You live for the precious moments.
For you, sometimes that means a Monday night trip to a local restaurant or part of a Thursday evening before a late flight. Maybe it’s the occasional Facetime or a week vacation off work. It’s the small moments that matter all just the same.
To you, and your family, time is precious.
This is to the women who do it all – whose husbands travel.
It isn’t always easy, cramming in your date(s), conversations and time, into a minimal schedule.
You spend most of your time apart, but that’s what it takes to make your world go round.
For him, he is working for your living and for you, you are living for your, “working.” You work to make sure your kids are fed (dogs included), the house is cleaned and that the entire family’s functionality doesn’t fall apart.
It’s a tall task, one that other people just don’t understand.
For me, it wasn’t always easy learning the life that my husband leads. It’s almost as if he has two lives – the doting husband at home and the guy who goes from race to race – place to place – each, and every, weekend.
If you’re like me, it’s like you both have two lives too – the one you have together and the one you have apart.
Learning to live with the life of a road warrior isn’t always easy, but it’s what you do because you’re in love and you’ll do anything for that.
Some days are harder than others. You’re lonely, you miss them and you don’t know how you handle so much time apart.
Some days you love it – you get your space, freedom and time to focus on you.
In our world, we spend 38 weekends apart exactly. That’s over half of the year, and leaves 14 weekends left to spend quality time together.
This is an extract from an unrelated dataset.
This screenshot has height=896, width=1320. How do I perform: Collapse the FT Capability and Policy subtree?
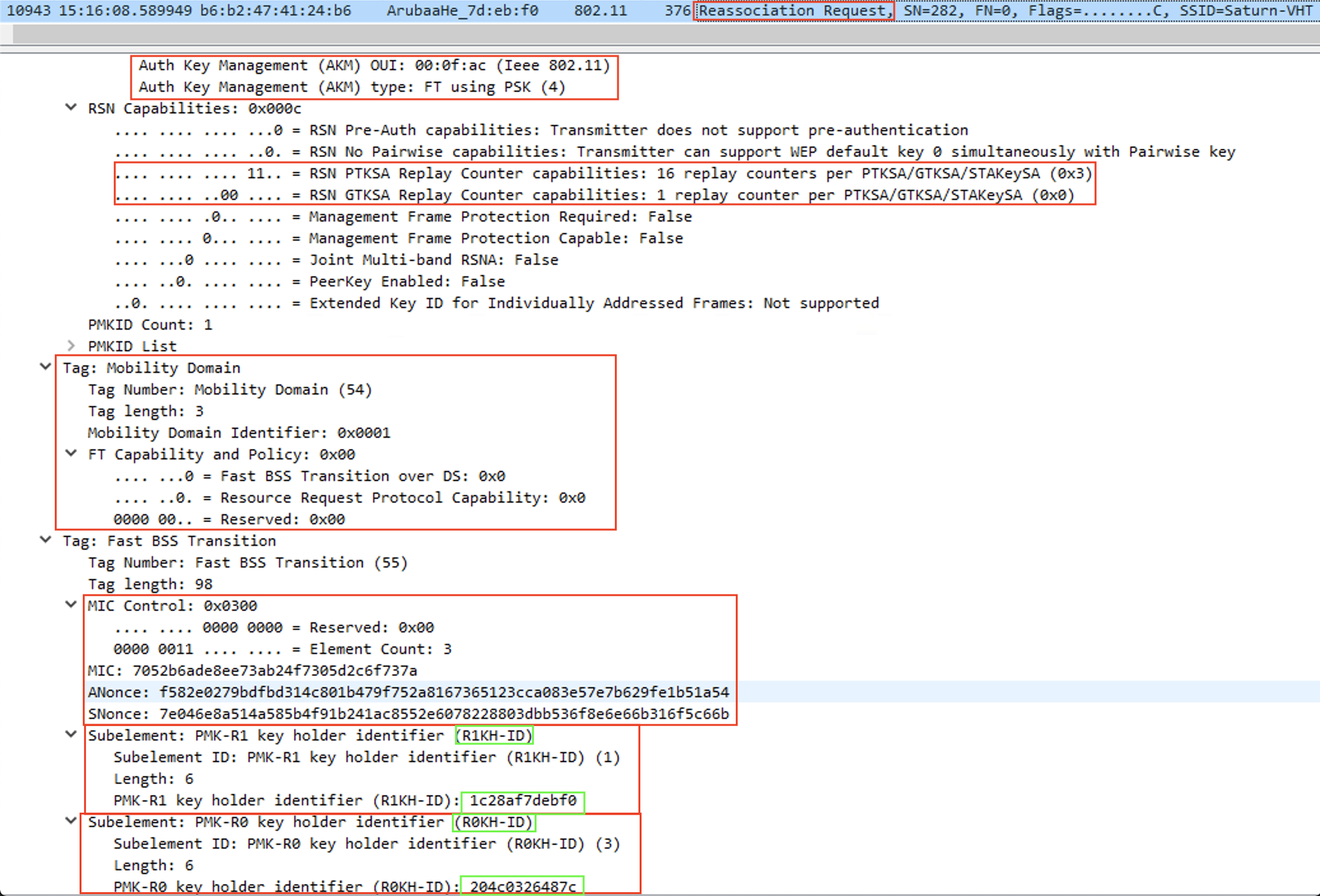coord(71,454)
When you spend that much time apart, you learn a lot of lessons. Here is what I’ve learned about the wife of a road warrior…
Lesson #1 – how to be independent.
I really don’t know how I could have ever handled a, “normal,” relationship. As much as I love my husband, I find that I also live for my weekends alone. I get so much quality time to write, read and lounge in my own individual existence.
Don’t get me wrong, I love my husband with every ounce of my being; however, I love myself too.
There is something that is so, absolutely, calming about being independent and knowing you are just fine by yourself.
While I live for moments with my husband, I also live for moments on my own – moments to prove I am still my own person despite having an amazing married life.
Lesson #2 – how to be smarter and fix things (sometimes) that I probably wouldn’t have been able to before.
When you have four days a week to yourself, you just have to figure it out.
Like, if you have a flat tire or something goes wrong in your house – that’s for you to solve. Maybe you don’t always get it right – like this one time I accidentally painted half the ceiling with standard wall paint – but you try and that’s what counts.
Plus when you do these things, your husband can come home and smile because he knows that you do your best. (And then maybe make fun of you for your lack of common sense).
Lesson #3 – faith in your being.
It’s not always butterflies when you don’t get to know what your partner is up to all the time. For some, it’s a deal breaker.
I’ve learned to have faith in my husband and my sense of self. Life is too short to be up someone’s a-hole all day. My husband works hard and if he only has five minutes to spare at night before dinner and bed then so be it. It’s not like I need to hear about turning wrenches all night anyway or that my life is so interesting that we need to talk for 30 minutes plus.
You have to have faith in your life together and not be that person who is obsessed with every small detail. It took me a while to learn this lesson, but man, was it freeing once I did.
Lesson 4 – forge your own path.
Never be afraid to do your own thing and stand your own ground. I am proud as hell of what my husband does for work, but does it define us or me or our lives? No. Is it a big part of his? Yes. However, we have a whole world outside of what his job is and I have, quite frankly, learned to not give a crap about anyone else but us.
Forge your own path and be your own person outside of your relationship (cough, cough kind of like independence).
Focus on your goals and your dreams.
I tell my husband all the time that I am going to out-do him some day and be the bread winner and he says, “Bring it on.” He loves that I challenge him, and he always says he can’t wait to be a stay at home dad… (LOL).
Lesson 5 – be thankful.
Being the wife of a man on the road is tough, but I wouldn’t change a thing. I met my husband when I used to travel in the same industry as he did and boy, it had its ups and downs.
For example, knowing everyone’s reputation and being surrounded by a plethora of insecurities. (I can go into that another time/day, because it helped shaped my attitude on life now). You can get caught up in the what ifs, the, “well these people have no morals,” and other random issues that quite frankly just don’t matter.
I always remember that the travel and his job have lead us to so many great things – even apart from meeting one another.
As the wife of a road warrior, be thankful because your family is part of something unique. Be thankful because your family works its arse off. Be thankful because why would you be anything else but that? You’re alive, you’re doing things no one else is doing and you’re strong.
The point in this blog? Being the significant other of a road warrior isn’t easy, but I wouldn’t want it any other way.
Shout-out to all the ladies out there who figure it out each week just like I do – y’all are rock stars and you know it!